Muniozguren subrayó, además, que la convocatoria de esta subasta no garantiza en absoluto que se vayan a levantar molinos nuevos en Galicia. A falta de conocer al detalle las condiciones que se publicarán en la orden ministerial, el secretario de la patronal gallega avanzó que la propuesta inicial no incorporaba lotes por territorios, sino por promotores. Es decir, las empresas pujarán por los megavatios eólicos y si se los llevan luego decidirán dónde instalarlos. En este sentido, Muniozguren resaltó que las empresas gallegas juegan en desventaja con las de otras comunidades. ¿Por qué? Porque aquí, por ejemplo, pagan un canon eólico que finalmente repercutirá en el precio que estén dispuestos a pagar en la subasta.

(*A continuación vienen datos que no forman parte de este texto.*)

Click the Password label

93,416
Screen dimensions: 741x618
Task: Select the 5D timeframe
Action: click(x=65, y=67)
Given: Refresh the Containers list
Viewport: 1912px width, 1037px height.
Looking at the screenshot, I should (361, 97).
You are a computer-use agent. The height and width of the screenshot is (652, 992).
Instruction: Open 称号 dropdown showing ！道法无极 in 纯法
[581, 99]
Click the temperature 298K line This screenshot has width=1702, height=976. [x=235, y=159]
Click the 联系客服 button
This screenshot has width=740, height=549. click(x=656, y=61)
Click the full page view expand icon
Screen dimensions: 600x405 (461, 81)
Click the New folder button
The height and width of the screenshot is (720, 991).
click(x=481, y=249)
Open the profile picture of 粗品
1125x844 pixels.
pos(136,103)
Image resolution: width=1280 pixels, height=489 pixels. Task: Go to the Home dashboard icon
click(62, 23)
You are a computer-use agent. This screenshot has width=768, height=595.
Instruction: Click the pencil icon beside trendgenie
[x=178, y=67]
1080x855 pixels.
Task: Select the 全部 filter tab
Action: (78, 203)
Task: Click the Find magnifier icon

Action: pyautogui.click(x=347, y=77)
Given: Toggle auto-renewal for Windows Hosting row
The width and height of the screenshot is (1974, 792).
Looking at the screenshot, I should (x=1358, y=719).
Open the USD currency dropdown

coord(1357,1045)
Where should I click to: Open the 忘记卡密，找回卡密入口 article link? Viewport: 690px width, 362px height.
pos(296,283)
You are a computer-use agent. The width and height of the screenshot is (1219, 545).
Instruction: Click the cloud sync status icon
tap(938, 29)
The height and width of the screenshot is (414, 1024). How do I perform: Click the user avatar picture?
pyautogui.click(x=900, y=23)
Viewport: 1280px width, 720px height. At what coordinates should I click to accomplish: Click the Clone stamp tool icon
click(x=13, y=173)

La aprobación ayer del real decreto que ampara la convocatoria de estas pujas se produce al día siguiente de que la patronal nacional presentase junto a la Secretaría de Estado de Energía un plan para relanzar el sector hasta el 2020. Alberto Nadal avanzó entonces que la subasta saldría en breve y que si resultaba exitosa se convocarían más, lo que sí satisfaría a las empresas.

El TSXG rechaza indemnizar a una adjudicataria del anterior concurso

La sala de lo contencioso del Tribunal Superior de Xustiza de Galicia (TSXG) ha desestimado el recurso interpuesto por la compañía Hidrofreixa Eólica que reclamaba tres millones de euros a la Xunta tras ver cómo anulaba el concurso eólico del bipartito. En él, esta compañía se llevó 17,5 megavatios. El bipartito PSOE-BNG (2005-2009) sacó adelante cuando la legislatura entraba en la recta final un concurso que fue anulado por el Gobierno autonómico del PP, que ganó las elecciones en marzo del 2009. Una de las primeras medidas que adoptó fue preparar un nuevo concurso eólico, que se resolvió en el 2010, y que anuló el anterior. Muchas de las adjudicatarias reclamaron a la Xunta en busca de compensaciones. Hidrofreixa fue una de ellas y el TSXG acaba de desestimar sus pretensiones. Puede recurrir ante el Supremo.

Hidrofreixa pertenece al empresario vigués Julio Bernárdez Piñeiro, conocido por sus negocios en las minicentrales hidráulicas. Acudía al anterior concurso con varios proyectos. Uno fue Aucosa, que fue el segundo mayor adjudicatario del proceso. Y otro llevó el nombre de Hidrofreixa Eólica, una sociedad constituida siete días antes del cierre del plazo de presentación.

Por otro lado, el Consejo de Ministros aprobó ayer la planificación energética para el período 2015-2020, en la que se contempla la incorporación de activos por 4.554 millones y en la que se fija en el 0,9 % el incremento medio de la demanda de electricidad. El documento incluye la planificación vinculante de la red de transporte de electricidad para los próximos seis años, en la que a su vez se recogen las líneas, subestaciones y equipos que se deben construir en España para garantizar el suministro de acuerdo con la evolución prevista de la demanda en el horizonte de planificación 2015-2020.

Este año, superávit de 500 millones en el sistema eléctrico

Soria avanzó que ha llegado el momento de promover la instalación de más potencia renovable porque el sistema ya no genera deuda. Y no lo hace tras acabar con las primas a las energías verdes, aplicar impuestos a la generación eléctrica y subir el recibo de la luz a los consumidores.

El ministro explicó ayer que, gracias a todo esto, el sistema eléctrico cerrará este año con un superávit de 500 millones, mientras que el pasado lo hizo con 300 en positivo. Soria anunció en julio una bajada de los peajes de acceso del recibo de la luz para los domésticos de un 2,2 % gracias a ese ahorro.